Zilberman-Itskovich et al. conduziram e relataram os resultados do primeiro estudo exploratório de fase II prospectivo, randomizado, duplo-cego e controlado por simulação. Eles descreveram interações significativas de grupo por tempo na função cognitiva global, atenção e função executiva. Esses achados foram consistentes com melhorias significativas na perfusão cerebral por ressonância magnética-DTI e alterações microestruturais. Esses resultados indicam que a OHB pode induzir neuroplasticidade e melhorar os sintomas cognitivos em pacientes com COVID-19 de longa duração.
Catalogna et al. realizaram uma análise de subgrupo com base na mesma população. Nas imagens estruturais e funcionais de ressonância magnética-DTI, foram observadas alterações longitudinais observáveis na conectividade da rede cerebral, acompanhadas de recuperação cognitiva e emocional. Além disso, o aprimoramento cognitivo associado à OHB alinha-se com a reorganização e recuperação de modalidades de conectividade dentro de redes expansivas de controle cognitivo. Depois de examinar a associação entre os escores cognitivos e psiquiátricos, a conectividade funcional aprimorada e os parâmetros de eficácia estrutural do circuito da amígdala podem refletir a melhora dos sintomas psiquiátricos. Os autores concluíram que a OHB contribui para a restauração dos tratos da substância branca e altera a organização da conectividade funcional das vias neurais correlacionadas com a recuperação cognitiva e emocional em pacientes com COVID longa. Eles indicaram o uso da análise de conectividade estrutural e funcional como ferramenta de seleção para monitorar a elegibilidade e resposta da OHB.
Discussão
Atualmente, a OHB não está incluída nas diretrizes de tratamento da COVID-19; no entanto, mostra benefícios potenciais no tratamento das sequelas da COVID-19. A pesquisa existente indica melhora significativa nas condições clínicas em vários parâmetros, incluindo qualidade de vida, condição física geral, memória de trabalho, concentração e função cardiopulmonar. Além disso, a pesquisa demonstrou a eficácia da OHB no alívio e melhoria do comprometimento cognitivo entre pacientes pós-COVID-19. Essas melhorias estão potencialmente associadas à neuroplasticidade induzida e à redução da neuroinflamação. Além disso, alguns pesquisadores relataram que essas melhorias clínicas se correlacionaram com alterações da neuropatia.

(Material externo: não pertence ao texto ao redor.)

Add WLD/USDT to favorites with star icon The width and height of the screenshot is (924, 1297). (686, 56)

Prós e contras de ensaios não RCT inscritos
As vantagens de conduzir estudos de design pré-teste-pós-teste de um grupo único, enquadrados como pesquisas pioneiras, são as seguintes: (1) ao usar uma definição consistente de COVID longo, juntamente com protocolos uniformes de OHB, o estudo reduz a variabilidade e aumenta a confiabilidade dos resultados e (2) esses estudos podem fornecer uma base sólida para futuros ECRs, demonstrando viabilidade e eficácia potencial e informando o desenho de estudos maiores, incluindo a identificação de parâmetros de tratamento ideais e critérios de seleção de pacientes.

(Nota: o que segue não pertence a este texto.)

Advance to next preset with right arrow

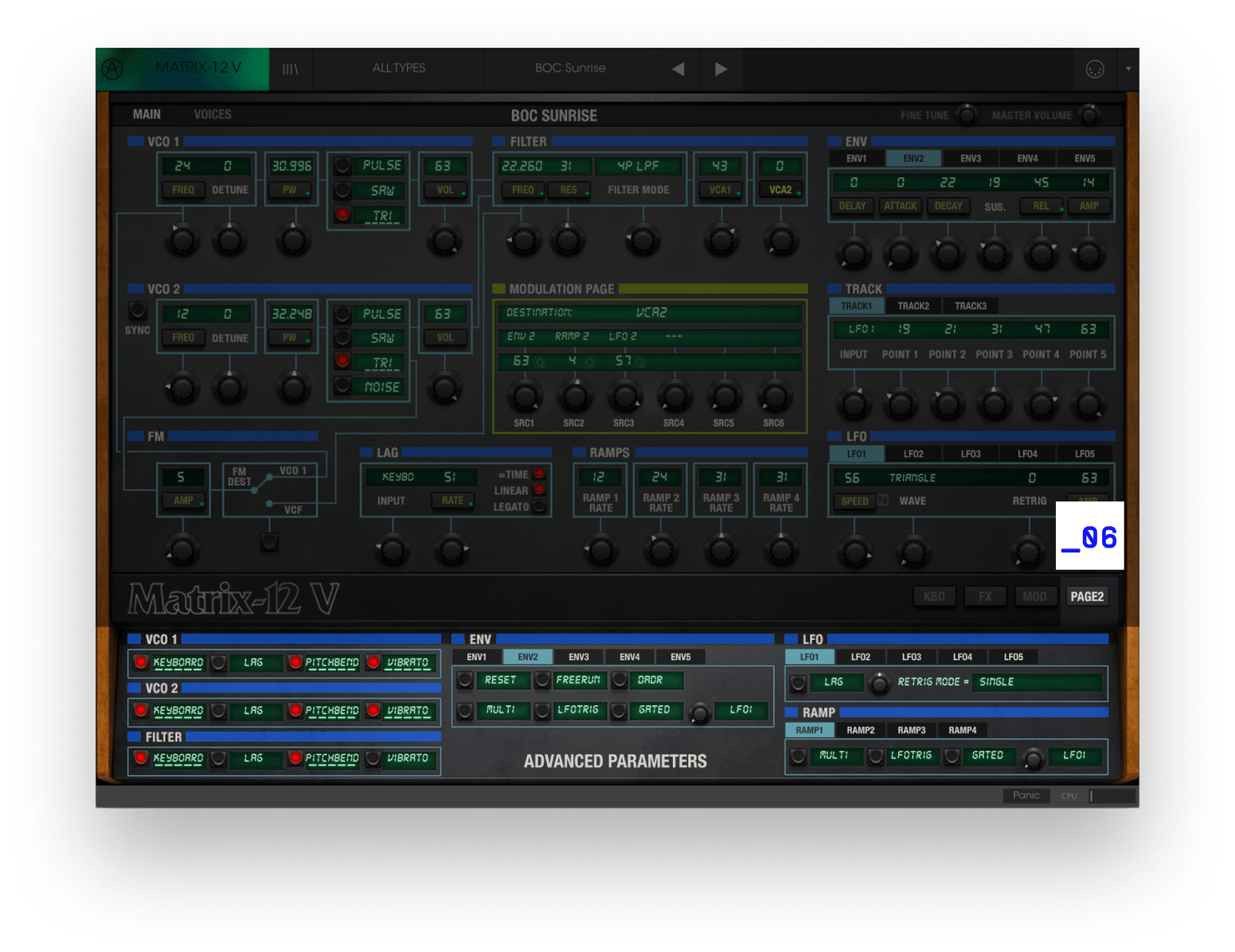[x=721, y=69]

No entanto, várias limitações e possíveis vieses podem existir nestes estudos:
Falta de um grupo de controle. Viés de seleção: O processo de seleção de participantes de uma única área geográfica pode resultar em uma amostra não representativa de todos os pacientes com COVID de longa data.

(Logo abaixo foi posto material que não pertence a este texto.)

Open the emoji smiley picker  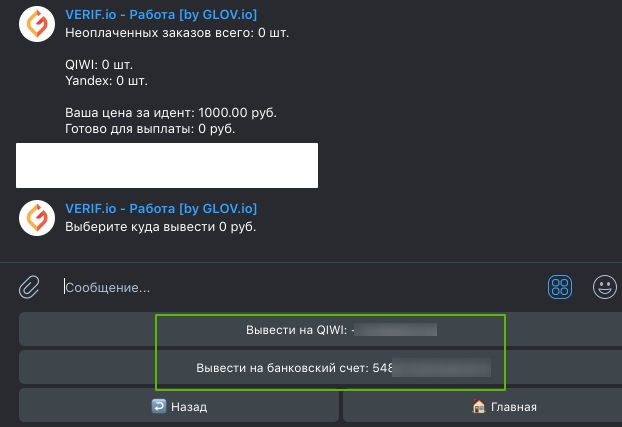604,287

Viés de medição: O uso de ferramentas de avaliação para avaliar a melhora dos sintomas pode não capturar completamente a natureza complexa e multidimensional da COVID longa.
Efeito Placebo: Pacientes que sabem que estão recebendo OHB podem experimentar melhorias subjetivas devido às suas expectativas quanto à eficácia do tratamento, e não ao tratamento em si.
Viés de relato: Os participantes podem relatar melhorias nos sintomas que acreditam serem esperadas pelos pesquisadores, especialmente se as ferramentas de avaliação envolverem medidas auto-relatadas.
Variáveis de confusão: Outros fatores, como tratamentos concomitantes, mudanças no estilo de vida ou apoio psicológico, podem influenciar a melhora dos sintomas.
Amostra pequena: Esses estudos incluíram apenas alguns participantes; portanto, eles podem não ter poder suficiente para detectar diferenças significativas antes e depois da OHB.
Em resumo, este tipo de pesquisa pioneira desempenha um papel crítico no avanço da nossa compreensão dos benefícios potenciais da OHB para pacientes com COVID longa. Ele prepara o terreno para investigações mais rigorosas, informa a prática clínica e, eventualmente, contribui para melhorar o atendimento ao paciente.
Prós e contras dos ensaios RCT inscritos
A realização de um ECR sobre a eficácia da OHB para COVID longa usando definições uniformes de COVID longa e aplicando um protocolo consistente de OHB apresenta diversas vantagens pioneiras. O uso de uma definição uniforme de COVID longa permite um exame focado dos efeitos da OHB em uma população homogênea de pacientes. Ao utilizar um protocolo de OHB consistente em todos os participantes, estes ensaios estabeleceram uma base para a reprodutibilidade em pesquisas futuras. Além disso, estes ensaios fornecem dados valiosos sobre a segurança e tolerabilidade da OHB em pacientes com COVID longa. No entanto, várias limitações e potenciais vieses podem existir nestes estudos:
Viés de seleção: O recrutamento de participantes de uma única área geográfica pode limitar a generalização dos resultados.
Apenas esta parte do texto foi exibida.